Charles-François Daubigny (1817-1878)
Landscape, Stormy Sky
French, ca. 1865 | Oil on canvas | Gift of Hedda Adler Schwartz, 2018.6
Charles-François Daubigny dedicated his career to a prolonged investigation of the French landscape. After receiving traditional artistic training in the studio of his father, Edme-François Daubigny, and later working under Paul Delaroche, the younger Daubigny moved to Barbizon, a small town at the edge of the Forest of Fontainebleau, where he painted en plein air. Daubigny met fellow landscape painter Jean-Baptiste-Camille Corot in 1852 and along with Théodore Rousseau and other artists depicting rural France, they became known as the Barbizon School. The group’s commitment to painting outdoors and capturing an unvarnished view of their environment had a significant influence on a younger generation of artists, including Claude Monet. Daubigny in particular strove to integrate himself in the landscape and capture the ephemeral effects of weather and atmosphere. He renovated a boat and turned it into a floating studio, painting views along the rivers Seine and Oise.

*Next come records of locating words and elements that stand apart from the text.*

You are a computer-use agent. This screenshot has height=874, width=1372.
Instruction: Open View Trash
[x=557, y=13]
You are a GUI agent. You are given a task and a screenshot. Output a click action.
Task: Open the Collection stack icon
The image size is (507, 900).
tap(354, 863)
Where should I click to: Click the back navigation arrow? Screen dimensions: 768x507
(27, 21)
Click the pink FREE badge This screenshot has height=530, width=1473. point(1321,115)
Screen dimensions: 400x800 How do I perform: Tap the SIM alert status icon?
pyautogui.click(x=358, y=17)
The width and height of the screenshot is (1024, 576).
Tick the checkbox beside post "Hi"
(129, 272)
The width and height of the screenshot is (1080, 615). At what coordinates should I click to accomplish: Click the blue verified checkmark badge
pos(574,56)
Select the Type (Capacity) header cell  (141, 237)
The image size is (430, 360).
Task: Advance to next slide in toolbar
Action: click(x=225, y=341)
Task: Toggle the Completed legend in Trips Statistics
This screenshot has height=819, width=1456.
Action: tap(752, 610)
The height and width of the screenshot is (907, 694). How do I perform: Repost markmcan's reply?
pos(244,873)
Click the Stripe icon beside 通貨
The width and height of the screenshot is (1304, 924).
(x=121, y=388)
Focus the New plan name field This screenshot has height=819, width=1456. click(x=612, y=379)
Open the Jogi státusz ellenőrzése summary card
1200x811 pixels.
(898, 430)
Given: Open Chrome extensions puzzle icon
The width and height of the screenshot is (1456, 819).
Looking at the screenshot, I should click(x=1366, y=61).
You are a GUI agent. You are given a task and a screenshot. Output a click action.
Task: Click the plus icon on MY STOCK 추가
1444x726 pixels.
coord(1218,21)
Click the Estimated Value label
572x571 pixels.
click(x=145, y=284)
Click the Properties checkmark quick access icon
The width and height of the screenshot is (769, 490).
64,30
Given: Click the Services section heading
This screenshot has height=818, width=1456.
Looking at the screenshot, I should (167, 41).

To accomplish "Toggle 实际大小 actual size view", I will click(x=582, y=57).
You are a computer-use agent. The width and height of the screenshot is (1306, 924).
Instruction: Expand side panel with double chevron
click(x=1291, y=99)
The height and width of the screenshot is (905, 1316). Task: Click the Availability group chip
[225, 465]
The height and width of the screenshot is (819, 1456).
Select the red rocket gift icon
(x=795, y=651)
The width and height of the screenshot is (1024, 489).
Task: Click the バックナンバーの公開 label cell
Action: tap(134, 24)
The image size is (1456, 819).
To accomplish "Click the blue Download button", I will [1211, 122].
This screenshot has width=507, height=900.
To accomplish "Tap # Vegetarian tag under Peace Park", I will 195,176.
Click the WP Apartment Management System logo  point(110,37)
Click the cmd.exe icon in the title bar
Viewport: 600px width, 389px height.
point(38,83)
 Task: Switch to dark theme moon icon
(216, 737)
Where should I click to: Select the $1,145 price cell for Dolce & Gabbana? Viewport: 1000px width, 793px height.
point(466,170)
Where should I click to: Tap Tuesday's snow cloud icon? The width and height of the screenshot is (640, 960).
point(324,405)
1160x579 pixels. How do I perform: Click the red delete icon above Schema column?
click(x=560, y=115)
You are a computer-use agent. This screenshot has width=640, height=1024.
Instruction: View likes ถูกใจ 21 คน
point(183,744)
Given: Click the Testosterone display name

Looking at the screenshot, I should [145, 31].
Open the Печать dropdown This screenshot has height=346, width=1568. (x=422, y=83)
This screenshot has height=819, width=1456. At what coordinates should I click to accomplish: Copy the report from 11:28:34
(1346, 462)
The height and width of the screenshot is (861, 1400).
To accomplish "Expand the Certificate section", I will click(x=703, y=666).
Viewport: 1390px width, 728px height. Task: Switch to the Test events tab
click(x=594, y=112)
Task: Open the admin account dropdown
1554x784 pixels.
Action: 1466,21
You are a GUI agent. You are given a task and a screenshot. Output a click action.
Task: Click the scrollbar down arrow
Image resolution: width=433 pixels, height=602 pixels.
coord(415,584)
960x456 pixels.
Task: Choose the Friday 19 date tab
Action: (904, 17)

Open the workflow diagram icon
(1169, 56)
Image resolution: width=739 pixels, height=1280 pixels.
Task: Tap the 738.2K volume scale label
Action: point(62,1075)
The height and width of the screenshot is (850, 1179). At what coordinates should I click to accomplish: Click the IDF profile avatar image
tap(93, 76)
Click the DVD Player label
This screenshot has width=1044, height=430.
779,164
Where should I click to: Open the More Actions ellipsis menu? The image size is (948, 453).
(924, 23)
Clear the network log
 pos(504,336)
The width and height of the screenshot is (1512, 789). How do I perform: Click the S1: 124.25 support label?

In Landscape, Stormy Sky, Daubigny deftly articulates the approach of a late afternoon summer storm, a common occurrence in the valley of central France. Dark clouds fill the sky as the sun sets along the horizon line. A slender tree on the righthand side frames the composition and draws attention to the quiet village in the distance. Throughout, the paint handling is loose and energetic, alluding to the dynamism of weather conditions in flux and leading some critics to complain that Daubigny’s paintings were more like studies than finished compositions. This gestural application of paint foreshadows the broken brushstrokes that would become a quintessential feature of Impressionist painting. This painting is on view in the Winegardner Auditorium.